Gesehen: Crimes of the Future (1970) - Mit dem Zeh ins kalte Wasser
FilmkritikCronenbergs Ideen sind alle da, aber durch das filmische Milchglas einfach nicht gut genug zu sehen.
Das Zersetzen der eigenen Psyche, das Hinterfragen der eigenen Körperlichkeit und das Infragestellen des eigenen Körpers, die Fetischisierung selbstzerstörerischen Verhaltens – Cronenberg nimmt hier klar Anlauf für sein Schaffen in den Jahren und Jahrzehnten danach. Aber dann tippt er mit diesem Film doch nur vorsichtig die Spitze seines linken kleinen Zehs in das kalte Wasser.

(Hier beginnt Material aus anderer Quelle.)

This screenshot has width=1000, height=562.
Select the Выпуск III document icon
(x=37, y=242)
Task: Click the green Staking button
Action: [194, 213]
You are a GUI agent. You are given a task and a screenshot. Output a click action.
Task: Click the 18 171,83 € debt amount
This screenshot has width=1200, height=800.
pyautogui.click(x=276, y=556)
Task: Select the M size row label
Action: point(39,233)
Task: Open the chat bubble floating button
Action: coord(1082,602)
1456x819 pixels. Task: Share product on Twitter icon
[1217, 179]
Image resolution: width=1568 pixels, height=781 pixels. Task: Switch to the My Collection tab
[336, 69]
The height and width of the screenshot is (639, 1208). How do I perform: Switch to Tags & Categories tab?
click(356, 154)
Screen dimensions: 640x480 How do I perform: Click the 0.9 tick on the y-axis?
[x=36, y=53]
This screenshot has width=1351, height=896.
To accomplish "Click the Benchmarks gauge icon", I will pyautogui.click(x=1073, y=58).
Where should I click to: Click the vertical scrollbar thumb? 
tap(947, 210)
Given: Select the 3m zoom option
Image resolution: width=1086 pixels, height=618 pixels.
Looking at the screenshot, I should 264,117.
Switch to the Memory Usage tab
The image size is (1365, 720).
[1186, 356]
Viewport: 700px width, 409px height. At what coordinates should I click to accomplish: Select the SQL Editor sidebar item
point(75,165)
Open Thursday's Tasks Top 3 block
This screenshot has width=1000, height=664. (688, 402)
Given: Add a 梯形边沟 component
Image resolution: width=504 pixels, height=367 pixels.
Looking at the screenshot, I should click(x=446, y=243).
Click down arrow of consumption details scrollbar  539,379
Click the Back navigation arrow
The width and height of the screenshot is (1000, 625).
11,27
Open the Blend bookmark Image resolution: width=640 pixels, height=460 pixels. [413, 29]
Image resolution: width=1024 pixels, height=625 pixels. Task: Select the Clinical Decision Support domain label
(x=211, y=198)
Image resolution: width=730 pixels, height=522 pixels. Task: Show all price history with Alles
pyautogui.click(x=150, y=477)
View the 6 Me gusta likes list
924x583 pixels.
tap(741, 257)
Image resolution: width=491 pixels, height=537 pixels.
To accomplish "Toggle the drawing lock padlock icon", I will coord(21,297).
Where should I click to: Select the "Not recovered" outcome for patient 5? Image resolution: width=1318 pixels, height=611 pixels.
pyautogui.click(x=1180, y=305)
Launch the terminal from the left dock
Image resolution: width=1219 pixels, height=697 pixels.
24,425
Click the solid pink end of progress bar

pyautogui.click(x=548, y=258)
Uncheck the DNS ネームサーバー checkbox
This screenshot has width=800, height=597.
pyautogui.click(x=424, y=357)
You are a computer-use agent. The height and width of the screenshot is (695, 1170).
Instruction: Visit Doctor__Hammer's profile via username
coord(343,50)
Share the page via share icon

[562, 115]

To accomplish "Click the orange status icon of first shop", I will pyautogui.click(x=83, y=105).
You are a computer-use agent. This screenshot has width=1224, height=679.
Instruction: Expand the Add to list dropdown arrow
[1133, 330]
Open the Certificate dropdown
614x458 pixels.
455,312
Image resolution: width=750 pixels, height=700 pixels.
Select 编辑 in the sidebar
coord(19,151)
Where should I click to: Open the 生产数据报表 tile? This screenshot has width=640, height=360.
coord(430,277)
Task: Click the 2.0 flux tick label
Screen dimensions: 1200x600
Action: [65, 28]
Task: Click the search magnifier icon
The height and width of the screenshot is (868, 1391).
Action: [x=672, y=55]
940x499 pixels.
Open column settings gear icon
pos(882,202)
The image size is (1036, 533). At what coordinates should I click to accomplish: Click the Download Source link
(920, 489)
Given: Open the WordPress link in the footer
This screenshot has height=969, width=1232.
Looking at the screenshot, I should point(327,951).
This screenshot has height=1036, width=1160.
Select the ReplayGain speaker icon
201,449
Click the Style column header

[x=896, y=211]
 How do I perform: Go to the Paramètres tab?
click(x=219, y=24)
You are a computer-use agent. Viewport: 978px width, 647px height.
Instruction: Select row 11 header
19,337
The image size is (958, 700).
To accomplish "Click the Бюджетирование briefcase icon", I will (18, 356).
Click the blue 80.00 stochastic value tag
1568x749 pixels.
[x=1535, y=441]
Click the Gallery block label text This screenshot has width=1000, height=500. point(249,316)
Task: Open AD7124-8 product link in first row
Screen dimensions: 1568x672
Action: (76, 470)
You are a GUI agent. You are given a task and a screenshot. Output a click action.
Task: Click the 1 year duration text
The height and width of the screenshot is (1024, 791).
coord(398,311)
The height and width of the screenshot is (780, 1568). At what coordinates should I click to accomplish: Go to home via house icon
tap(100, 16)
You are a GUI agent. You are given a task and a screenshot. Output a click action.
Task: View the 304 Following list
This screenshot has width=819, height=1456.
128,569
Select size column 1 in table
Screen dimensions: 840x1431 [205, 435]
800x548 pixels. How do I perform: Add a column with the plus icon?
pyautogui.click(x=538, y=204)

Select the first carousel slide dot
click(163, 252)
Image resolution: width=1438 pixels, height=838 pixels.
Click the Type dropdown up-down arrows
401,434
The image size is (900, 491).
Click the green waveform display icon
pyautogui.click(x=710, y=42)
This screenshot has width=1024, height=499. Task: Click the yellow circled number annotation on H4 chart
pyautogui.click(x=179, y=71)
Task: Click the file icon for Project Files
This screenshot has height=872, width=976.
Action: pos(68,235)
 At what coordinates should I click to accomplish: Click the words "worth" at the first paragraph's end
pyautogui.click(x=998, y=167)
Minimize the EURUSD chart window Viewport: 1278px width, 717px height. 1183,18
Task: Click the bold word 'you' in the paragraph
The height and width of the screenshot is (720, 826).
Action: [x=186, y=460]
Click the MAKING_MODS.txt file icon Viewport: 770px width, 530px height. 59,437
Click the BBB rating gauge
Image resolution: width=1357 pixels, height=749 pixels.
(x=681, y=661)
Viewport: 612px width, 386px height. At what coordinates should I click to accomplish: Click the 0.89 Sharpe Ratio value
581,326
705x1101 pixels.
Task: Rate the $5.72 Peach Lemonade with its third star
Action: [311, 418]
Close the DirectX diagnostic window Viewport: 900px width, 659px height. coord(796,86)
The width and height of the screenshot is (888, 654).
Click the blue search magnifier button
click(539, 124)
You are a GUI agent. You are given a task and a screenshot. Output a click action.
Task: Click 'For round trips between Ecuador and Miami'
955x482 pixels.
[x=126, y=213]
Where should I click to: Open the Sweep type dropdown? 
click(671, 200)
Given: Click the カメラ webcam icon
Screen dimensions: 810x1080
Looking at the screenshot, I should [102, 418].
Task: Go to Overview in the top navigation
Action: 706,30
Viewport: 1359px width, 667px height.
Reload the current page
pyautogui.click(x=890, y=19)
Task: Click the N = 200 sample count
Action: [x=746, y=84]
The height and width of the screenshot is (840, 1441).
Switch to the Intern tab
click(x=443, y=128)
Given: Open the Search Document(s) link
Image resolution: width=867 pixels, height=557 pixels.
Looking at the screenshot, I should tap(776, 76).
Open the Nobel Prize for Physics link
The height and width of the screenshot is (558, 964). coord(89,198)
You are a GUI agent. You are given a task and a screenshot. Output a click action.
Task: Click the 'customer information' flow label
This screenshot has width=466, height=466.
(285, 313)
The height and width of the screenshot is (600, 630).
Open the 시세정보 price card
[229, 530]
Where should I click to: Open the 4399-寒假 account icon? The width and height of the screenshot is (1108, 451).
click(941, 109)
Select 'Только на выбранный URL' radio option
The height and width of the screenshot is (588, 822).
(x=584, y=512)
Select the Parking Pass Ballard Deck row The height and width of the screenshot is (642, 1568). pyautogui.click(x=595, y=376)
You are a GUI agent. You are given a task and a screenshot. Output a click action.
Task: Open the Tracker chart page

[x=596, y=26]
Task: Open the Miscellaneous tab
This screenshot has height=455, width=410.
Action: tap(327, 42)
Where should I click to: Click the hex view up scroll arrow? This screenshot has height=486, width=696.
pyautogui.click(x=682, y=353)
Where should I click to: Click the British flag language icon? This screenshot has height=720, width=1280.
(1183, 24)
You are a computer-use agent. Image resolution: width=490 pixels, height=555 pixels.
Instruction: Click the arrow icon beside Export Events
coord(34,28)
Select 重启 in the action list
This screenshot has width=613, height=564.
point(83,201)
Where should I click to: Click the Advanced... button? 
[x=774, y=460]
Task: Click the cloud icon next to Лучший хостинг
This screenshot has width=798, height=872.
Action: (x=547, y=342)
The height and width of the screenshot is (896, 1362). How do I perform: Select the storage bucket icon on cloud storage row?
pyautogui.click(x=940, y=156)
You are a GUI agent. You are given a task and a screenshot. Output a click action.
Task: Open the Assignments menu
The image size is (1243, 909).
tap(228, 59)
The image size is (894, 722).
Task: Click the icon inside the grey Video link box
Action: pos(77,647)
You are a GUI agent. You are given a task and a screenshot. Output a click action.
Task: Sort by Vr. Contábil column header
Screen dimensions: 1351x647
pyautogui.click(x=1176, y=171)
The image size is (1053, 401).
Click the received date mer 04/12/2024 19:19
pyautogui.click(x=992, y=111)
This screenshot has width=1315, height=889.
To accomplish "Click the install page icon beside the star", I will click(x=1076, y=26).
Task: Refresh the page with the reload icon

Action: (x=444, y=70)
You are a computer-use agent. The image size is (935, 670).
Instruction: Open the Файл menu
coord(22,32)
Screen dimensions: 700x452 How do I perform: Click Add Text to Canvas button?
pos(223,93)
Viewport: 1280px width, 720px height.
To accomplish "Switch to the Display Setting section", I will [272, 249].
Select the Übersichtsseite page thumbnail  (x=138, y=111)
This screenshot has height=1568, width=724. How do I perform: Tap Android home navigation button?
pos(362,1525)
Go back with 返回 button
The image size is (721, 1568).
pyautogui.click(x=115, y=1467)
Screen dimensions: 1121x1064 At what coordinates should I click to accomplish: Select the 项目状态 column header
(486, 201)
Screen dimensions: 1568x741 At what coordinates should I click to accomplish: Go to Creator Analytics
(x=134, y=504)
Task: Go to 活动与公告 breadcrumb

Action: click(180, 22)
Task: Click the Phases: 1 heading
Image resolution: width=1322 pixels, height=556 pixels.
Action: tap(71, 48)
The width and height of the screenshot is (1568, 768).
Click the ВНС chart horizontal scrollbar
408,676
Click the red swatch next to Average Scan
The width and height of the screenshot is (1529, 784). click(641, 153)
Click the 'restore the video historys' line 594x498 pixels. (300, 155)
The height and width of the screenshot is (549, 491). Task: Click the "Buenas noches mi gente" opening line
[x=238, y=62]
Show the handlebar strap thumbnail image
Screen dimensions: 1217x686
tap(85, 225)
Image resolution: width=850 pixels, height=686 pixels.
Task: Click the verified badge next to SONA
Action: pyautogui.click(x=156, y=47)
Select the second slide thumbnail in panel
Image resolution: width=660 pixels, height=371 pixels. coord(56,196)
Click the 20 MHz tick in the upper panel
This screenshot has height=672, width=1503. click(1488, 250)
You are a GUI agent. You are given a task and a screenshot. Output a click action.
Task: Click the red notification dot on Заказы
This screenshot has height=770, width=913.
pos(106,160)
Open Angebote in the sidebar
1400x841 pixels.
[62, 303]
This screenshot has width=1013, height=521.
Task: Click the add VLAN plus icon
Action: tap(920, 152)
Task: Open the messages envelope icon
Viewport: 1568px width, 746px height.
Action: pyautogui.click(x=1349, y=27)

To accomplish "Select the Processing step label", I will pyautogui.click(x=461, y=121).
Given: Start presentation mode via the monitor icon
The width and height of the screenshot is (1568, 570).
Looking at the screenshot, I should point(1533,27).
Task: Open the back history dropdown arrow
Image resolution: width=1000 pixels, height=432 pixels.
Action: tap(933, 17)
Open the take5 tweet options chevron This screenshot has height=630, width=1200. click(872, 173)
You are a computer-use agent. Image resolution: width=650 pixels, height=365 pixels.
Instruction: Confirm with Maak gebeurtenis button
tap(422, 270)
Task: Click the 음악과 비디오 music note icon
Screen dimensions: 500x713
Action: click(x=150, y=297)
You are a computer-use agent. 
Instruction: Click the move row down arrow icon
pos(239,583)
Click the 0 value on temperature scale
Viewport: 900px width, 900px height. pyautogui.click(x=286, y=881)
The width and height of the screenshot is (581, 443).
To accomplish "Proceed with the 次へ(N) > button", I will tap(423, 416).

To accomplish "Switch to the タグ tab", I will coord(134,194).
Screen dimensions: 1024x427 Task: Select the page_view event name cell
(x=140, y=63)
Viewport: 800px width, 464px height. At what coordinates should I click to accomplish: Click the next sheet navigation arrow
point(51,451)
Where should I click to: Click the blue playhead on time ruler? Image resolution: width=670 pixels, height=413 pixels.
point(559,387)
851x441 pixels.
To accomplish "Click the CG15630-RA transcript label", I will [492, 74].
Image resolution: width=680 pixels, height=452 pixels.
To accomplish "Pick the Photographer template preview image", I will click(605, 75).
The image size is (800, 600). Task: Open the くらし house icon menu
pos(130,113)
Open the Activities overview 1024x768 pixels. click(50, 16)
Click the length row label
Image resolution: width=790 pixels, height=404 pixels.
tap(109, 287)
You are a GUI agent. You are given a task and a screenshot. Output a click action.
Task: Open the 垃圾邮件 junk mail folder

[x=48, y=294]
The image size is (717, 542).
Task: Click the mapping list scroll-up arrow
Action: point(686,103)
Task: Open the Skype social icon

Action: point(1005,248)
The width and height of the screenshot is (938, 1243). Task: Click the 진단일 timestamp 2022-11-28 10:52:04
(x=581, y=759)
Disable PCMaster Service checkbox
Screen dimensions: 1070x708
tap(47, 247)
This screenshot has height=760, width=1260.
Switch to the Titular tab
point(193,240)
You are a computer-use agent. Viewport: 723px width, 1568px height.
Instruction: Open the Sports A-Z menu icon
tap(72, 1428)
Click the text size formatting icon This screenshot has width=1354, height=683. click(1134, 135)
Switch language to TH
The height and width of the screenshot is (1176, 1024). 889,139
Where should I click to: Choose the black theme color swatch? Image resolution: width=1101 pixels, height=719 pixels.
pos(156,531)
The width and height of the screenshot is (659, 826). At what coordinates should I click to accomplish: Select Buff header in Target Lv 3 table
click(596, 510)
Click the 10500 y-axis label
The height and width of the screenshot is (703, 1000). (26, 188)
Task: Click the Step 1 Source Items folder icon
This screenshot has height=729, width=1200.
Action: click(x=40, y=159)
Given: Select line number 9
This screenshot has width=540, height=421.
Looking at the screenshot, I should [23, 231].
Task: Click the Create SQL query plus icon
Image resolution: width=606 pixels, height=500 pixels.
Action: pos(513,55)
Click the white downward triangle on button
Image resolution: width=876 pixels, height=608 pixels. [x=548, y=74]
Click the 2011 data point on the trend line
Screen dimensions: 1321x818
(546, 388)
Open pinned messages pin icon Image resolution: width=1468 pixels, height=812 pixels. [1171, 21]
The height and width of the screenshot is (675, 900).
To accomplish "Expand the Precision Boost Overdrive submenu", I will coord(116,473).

Das größte Problem des Films ist meiner Meinung nach, dass er viel zu sehr damit beschäftigt ist, nebulös zu wirken, Milchglas einzuziehen, seine Spuren zu verwischen. Dabei verliert er jedoch schnell aus den Augen, was er eigentlich versucht, zu verschleiern. Das Fundament ist lediglich ein sehr grobes Gedankenexperiment.
Das hat sicherlich auch budgetäre Gründe, aber die gilt es ja durch geschicktes Verschleiern zu überwinden, ohne dabei gleich seinen ganzen Film zu ersticken.